# The Gate / Beaver - A few simple questions



## T28Pilot (Jan 26, 2013)

*Hello everyone, could someone let me know if The Gate and Beaver have 110v at the pit tables or do I need to bring a power supply of some sort?

Lastly, Im having trouble locating a current schedule for Beaver raceway, Im sure Im just not looking in the right spot. I believe I found a current schedule for The Gate.

My touring and WGT cars are just about complete and im planning to hit the tracks when the weather turns around a bit, hopefuly early April.

Thank you all for the information, this site has been a great help so far!*


----------



## Mackin (Sep 27, 2001)

The Gate has plenty of power in the pits.


----------



## SlaminRC17 (Nov 4, 2003)

In the 3-4 times I've raced at Beaver there was plenty of outlets, at least upstairs... Never pitted down stairs. As for a schedule for them I don't know of anything except for watching on here on their thread.

Kevin


----------



## RacewayJohn (May 12, 2003)

T28, you have my PM address, (and if you like, my e-mail) but also look at our Facebook page:
The Raceway / The Crawlspace in Beaver 
for complete schedules of all Beaver events.
FYI We are having an unscheduled practice/race this Sunday, with the doors at 11am. Next Sunday MARCH 10th is our next regularly scheduled on-road race. Thanks, and hope to see you then! John


----------



## raceace701 (Dec 12, 2006)

=== RECORDS PROVIDED ===
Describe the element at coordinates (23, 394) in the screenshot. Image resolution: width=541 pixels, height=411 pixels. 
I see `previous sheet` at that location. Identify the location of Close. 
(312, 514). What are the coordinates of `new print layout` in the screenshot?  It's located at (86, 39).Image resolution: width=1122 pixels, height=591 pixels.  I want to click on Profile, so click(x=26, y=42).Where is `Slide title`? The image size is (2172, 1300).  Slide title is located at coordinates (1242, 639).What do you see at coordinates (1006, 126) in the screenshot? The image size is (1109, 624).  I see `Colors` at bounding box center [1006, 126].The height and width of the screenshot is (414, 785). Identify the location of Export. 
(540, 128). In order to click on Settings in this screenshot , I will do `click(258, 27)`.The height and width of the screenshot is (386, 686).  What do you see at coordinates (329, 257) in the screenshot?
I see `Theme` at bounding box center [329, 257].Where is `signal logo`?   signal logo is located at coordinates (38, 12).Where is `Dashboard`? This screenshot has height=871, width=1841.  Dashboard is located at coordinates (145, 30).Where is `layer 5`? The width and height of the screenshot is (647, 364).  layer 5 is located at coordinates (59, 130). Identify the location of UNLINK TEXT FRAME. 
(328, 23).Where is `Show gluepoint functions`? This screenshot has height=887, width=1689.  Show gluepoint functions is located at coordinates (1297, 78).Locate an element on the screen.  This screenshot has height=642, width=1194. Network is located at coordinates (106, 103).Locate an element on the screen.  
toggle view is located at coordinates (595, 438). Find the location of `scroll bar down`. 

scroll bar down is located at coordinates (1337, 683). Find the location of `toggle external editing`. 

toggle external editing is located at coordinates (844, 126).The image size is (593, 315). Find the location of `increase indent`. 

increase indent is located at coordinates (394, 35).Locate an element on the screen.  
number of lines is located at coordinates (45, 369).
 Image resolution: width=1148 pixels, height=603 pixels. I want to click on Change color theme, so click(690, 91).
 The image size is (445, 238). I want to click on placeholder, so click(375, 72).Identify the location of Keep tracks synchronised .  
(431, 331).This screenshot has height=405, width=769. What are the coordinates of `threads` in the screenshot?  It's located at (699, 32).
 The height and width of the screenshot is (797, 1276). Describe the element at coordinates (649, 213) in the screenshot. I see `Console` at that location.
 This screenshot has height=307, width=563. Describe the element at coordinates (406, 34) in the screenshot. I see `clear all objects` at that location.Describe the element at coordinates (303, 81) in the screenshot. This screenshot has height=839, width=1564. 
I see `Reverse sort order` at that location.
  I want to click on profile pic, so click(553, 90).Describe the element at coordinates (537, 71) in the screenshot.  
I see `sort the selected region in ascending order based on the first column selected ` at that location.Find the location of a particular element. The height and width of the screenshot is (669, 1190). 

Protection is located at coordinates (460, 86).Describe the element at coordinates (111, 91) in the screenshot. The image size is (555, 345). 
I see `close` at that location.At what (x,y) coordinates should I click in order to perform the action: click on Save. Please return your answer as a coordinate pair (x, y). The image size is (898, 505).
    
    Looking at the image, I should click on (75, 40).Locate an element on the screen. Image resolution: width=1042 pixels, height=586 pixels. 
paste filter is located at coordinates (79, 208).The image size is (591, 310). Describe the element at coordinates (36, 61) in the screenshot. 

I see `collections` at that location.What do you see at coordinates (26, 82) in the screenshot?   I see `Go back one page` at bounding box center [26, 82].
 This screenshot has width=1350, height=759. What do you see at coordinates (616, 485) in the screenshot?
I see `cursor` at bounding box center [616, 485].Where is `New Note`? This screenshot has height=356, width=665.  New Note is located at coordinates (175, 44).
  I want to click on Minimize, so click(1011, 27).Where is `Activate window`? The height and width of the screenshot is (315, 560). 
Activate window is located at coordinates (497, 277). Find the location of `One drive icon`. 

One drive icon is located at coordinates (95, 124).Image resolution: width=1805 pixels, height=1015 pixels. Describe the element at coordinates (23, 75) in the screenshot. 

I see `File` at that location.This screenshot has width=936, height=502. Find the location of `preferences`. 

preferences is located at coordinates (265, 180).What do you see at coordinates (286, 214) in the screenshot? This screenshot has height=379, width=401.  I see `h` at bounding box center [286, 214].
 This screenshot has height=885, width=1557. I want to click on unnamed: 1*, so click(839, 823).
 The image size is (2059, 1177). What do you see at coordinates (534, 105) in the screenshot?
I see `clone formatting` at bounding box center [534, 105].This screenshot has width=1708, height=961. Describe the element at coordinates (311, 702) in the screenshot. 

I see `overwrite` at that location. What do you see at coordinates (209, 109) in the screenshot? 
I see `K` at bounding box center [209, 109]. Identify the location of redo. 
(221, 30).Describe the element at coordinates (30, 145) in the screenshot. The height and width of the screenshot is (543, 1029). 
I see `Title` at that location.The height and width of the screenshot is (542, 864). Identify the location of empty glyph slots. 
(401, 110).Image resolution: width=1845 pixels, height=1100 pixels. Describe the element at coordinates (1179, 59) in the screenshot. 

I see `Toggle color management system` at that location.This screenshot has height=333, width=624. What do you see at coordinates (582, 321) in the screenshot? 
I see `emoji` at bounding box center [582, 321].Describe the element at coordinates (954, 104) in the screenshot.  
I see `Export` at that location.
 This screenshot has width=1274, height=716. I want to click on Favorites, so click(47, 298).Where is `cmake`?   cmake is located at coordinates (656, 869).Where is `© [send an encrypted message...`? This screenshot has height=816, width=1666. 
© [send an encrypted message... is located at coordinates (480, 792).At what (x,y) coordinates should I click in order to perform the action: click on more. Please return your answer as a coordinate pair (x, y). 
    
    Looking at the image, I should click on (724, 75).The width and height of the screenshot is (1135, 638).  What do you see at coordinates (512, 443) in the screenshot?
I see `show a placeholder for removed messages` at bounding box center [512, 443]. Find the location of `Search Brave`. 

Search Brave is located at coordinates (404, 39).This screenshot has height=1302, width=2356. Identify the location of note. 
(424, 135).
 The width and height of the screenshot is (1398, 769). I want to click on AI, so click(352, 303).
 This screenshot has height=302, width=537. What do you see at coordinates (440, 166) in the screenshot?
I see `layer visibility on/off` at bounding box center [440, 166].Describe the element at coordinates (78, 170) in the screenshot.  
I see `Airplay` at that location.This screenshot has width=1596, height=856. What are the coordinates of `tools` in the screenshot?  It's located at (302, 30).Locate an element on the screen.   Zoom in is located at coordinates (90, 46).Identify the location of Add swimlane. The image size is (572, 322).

=== OBJECTIVE ===
Rewrite the paragraph of the forum thread that begins "In the 3-4 times I've raced at Beaver" more briefly, keeping its main facts.

=== EXPECTED OUTPUT ===
Across three or four races at Beaver, there were plenty of outlets upstairs; the poster never pitted downstairs. The only schedule source they know of is the track's own thread on the site.